Detection Methods for CVE-2024-45181
Indicators of Compromise
- Presence of WibuKey64.sys with a file version lower than 6.70 on Windows endpoints
- Unexpected loading of the WibuKey driver by non-licensing processes
- Windows kernel bugchecks such as KMODE_EXCEPTION_NOT_HANDLED or PAGE_FAULT_IN_NONPAGED_AREA referencing WibuKey64.sys
- Unprivileged processes acquiring SYSTEM tokens shortly after opening a handle to the WibuKey device
Detection Strategies
- Inventory all hosts for WibuKey64.sys and compare file versions against the patched 6.70 baseline
- Hunt for DeviceIoControl activity targeting WibuKey device names from non-licensing or unsigned binaries
- Alert on token manipulation patterns where a low-integrity process inherits a SYSTEM token without a parent process transition
- Monitor for crash dumps and Event ID 1001 entries naming the WibuKey driver
Monitoring Recommendations
- Enable kernel driver load auditing and forward Sysmon Event ID 6 to a centralized log platform
- Track process privilege changes through Windows Event ID 4672 correlated with handles to WibuKey devices
- Maintain an allowlist of expected processes that interact with the WibuKey driver and alert on deviations
How to Mitigate CVE-2024-45181
Immediate Actions Required
- Upgrade WibuKey to version 6.70 or later on all affected Windows hosts
- Identify systems where WibuKey is installed but no longer required and remove the software entirely
- Restrict local logon rights to trusted administrators on systems that cannot be patched immediately
- Apply application allowlisting to block untrusted binaries from issuing IOCTLs to the WibuKey driver
Patch Information
WIBU-SYSTEMS released WibuKey v6.70 to correct the bounds check in WibuKey64.sys.
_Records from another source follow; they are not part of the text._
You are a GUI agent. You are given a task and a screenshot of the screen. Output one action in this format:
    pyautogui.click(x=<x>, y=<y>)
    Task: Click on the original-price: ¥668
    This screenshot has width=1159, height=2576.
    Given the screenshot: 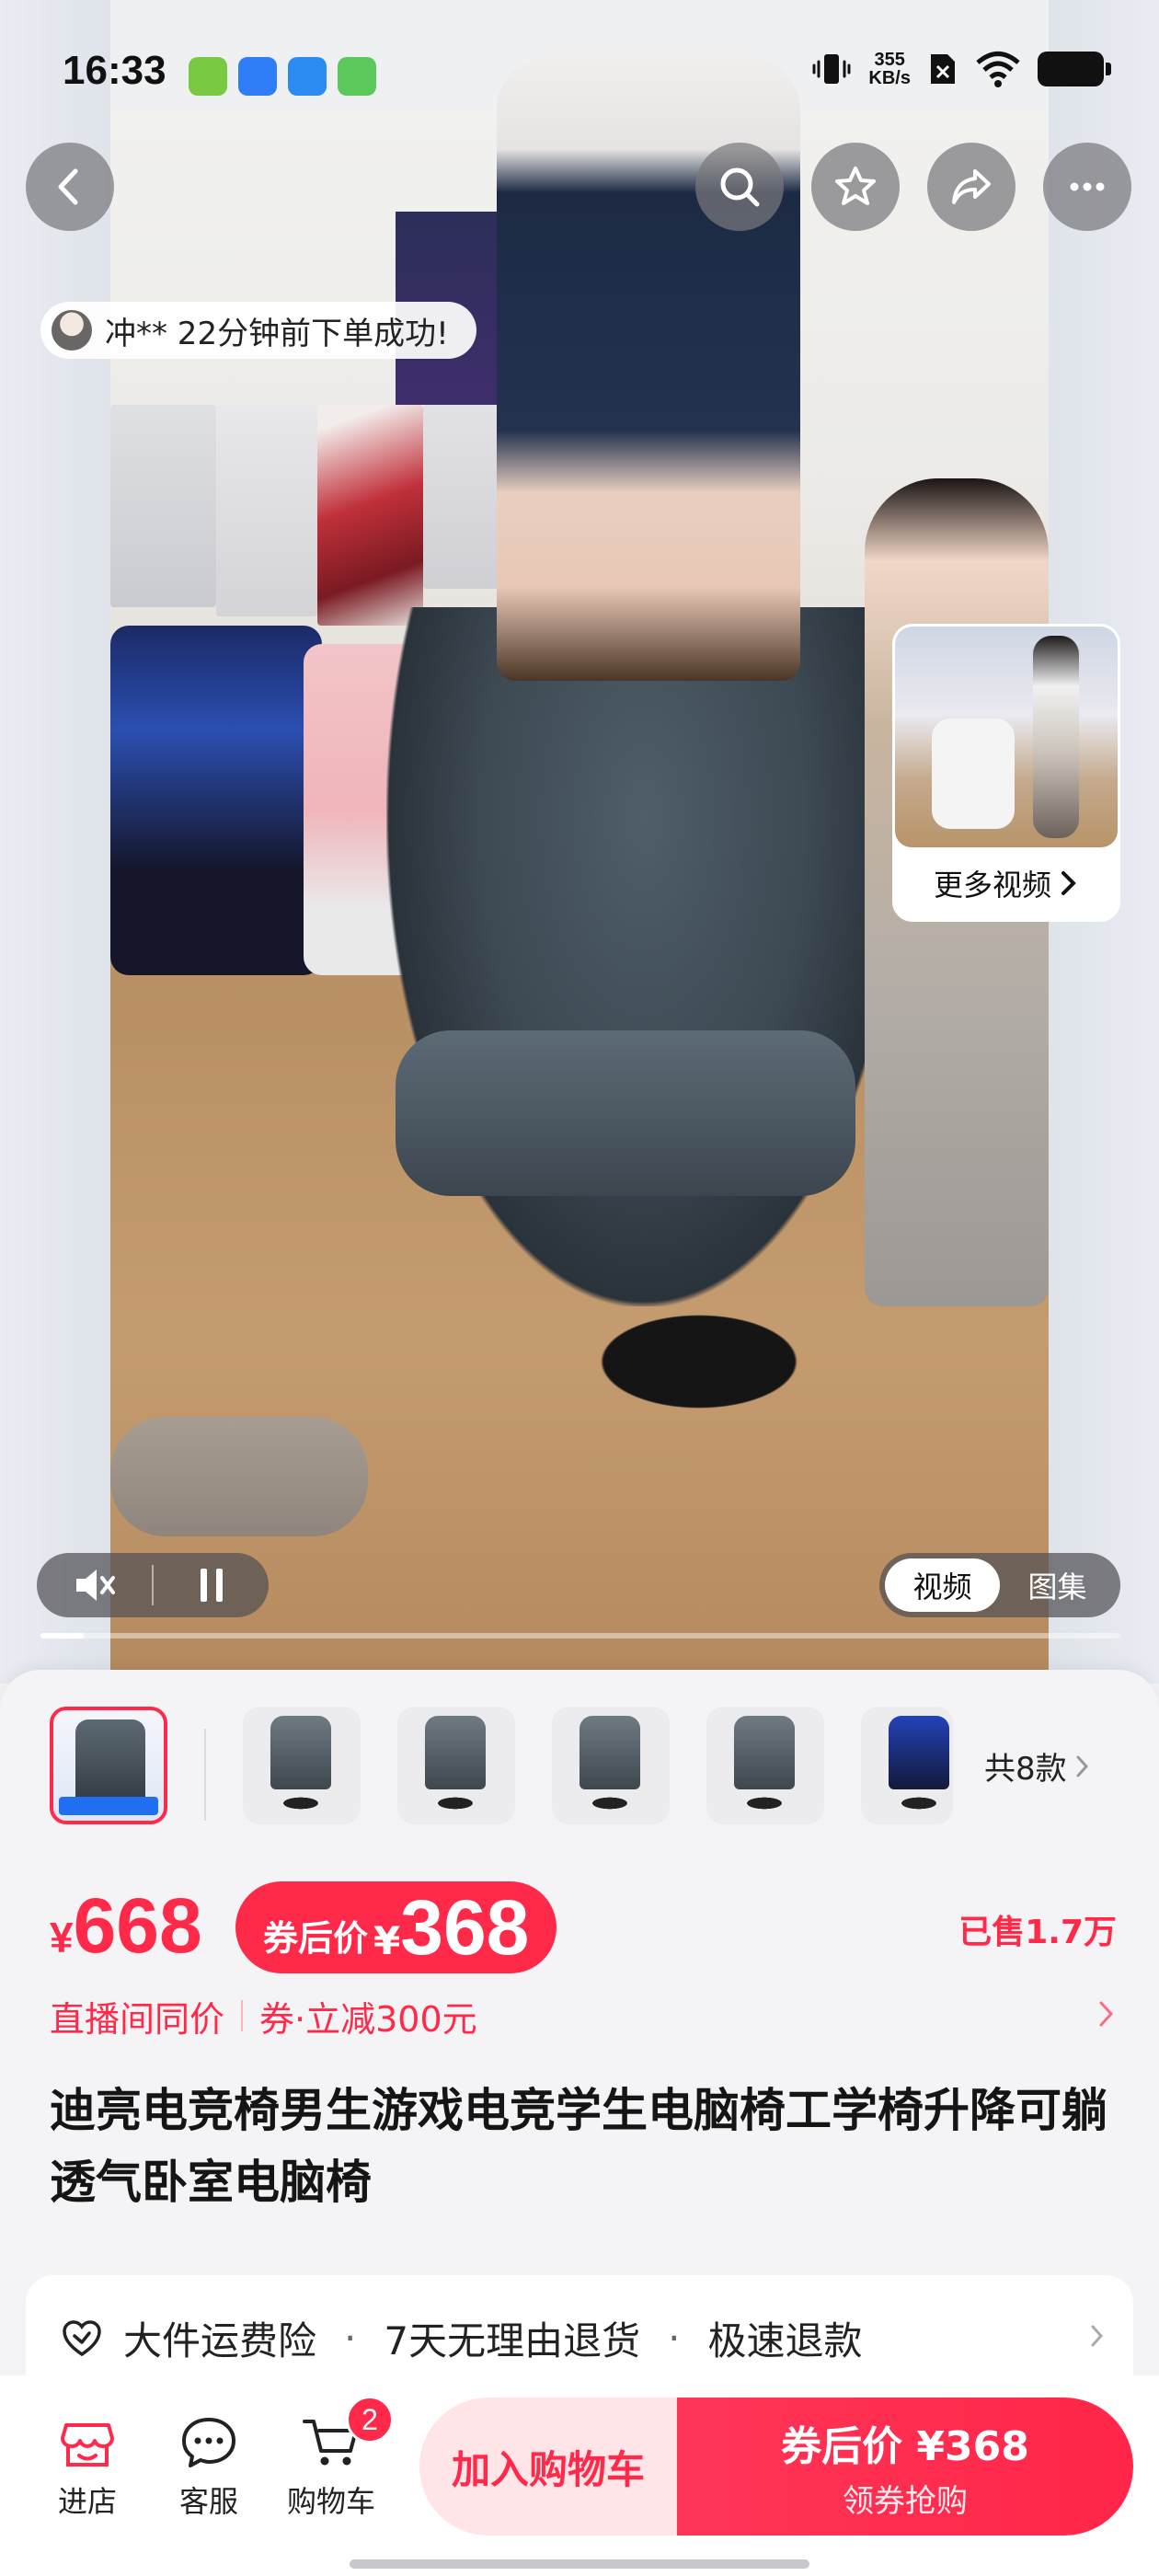 What is the action you would take?
    pyautogui.click(x=126, y=1926)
Patch details and downloads are available through the WIBU Security Advisory WIBU-94453 and the WIBU Official Website. Administrators should validate driver version 6.70 or higher after deployment.
Workarounds
- Disable or unload the WibuKey64.sys driver on systems that do not require WibuKey-protected applications
- Limit interactive and remote local access to reduce the pool of users capable of invoking the vulnerable IOCTL
- Use Windows Defender Application Control or AppLocker policies to prevent unauthorized processes from opening handles to the WibuKey device
# Verify installed WibuKey driver version on Windows
powershell -Command "Get-Item 'C:\Windows\System32\drivers\WibuKey64.sys' | Select-Object -ExpandProperty VersionInfo"
# Stop and disable the WibuKey service if WibuKey is not required
sc.exe stop WibuKey
sc.exe config WibuKey start= disabled
Disclaimer: This content was generated using AI. While we strive for accuracy, please verify critical information with official sources.